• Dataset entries
= = =
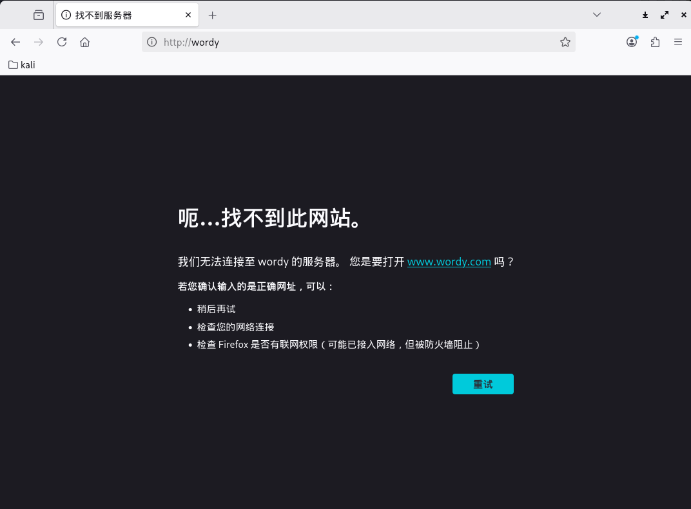691x509 pixels.
Task: Open downloads via the download arrow icon
Action: pyautogui.click(x=645, y=14)
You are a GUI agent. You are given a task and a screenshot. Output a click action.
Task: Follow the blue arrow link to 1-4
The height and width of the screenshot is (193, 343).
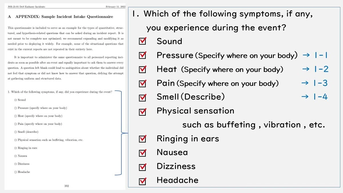click(x=315, y=97)
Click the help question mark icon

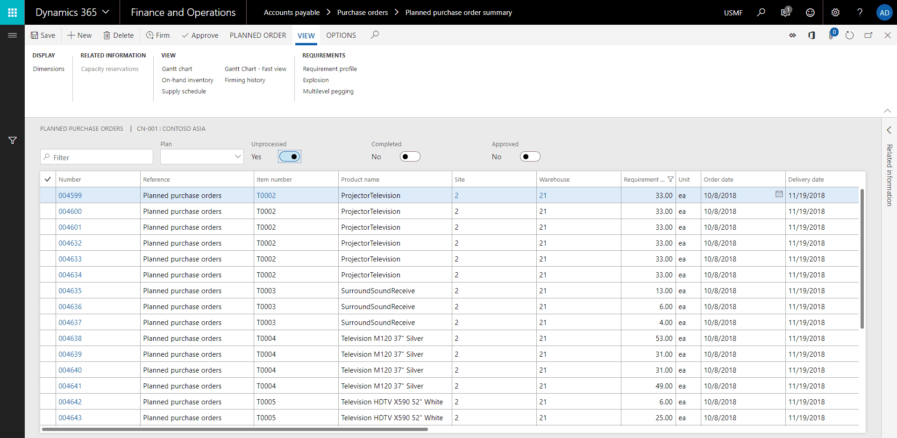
= = =
• TASK DETAILS
Copy the final stretch of lines, starting at the one that holds "You are a GUI" and ending at the last line of the data, exactly; omit pictures.

• RESPONSE FOR THIS EXERCISE
You are a GUI agent. You are given a task and a screenshot. Output a click action.
Task: Follow the blue arrow link to 1-4
The height and width of the screenshot is (193, 343).
click(x=315, y=97)
Click the help question mark icon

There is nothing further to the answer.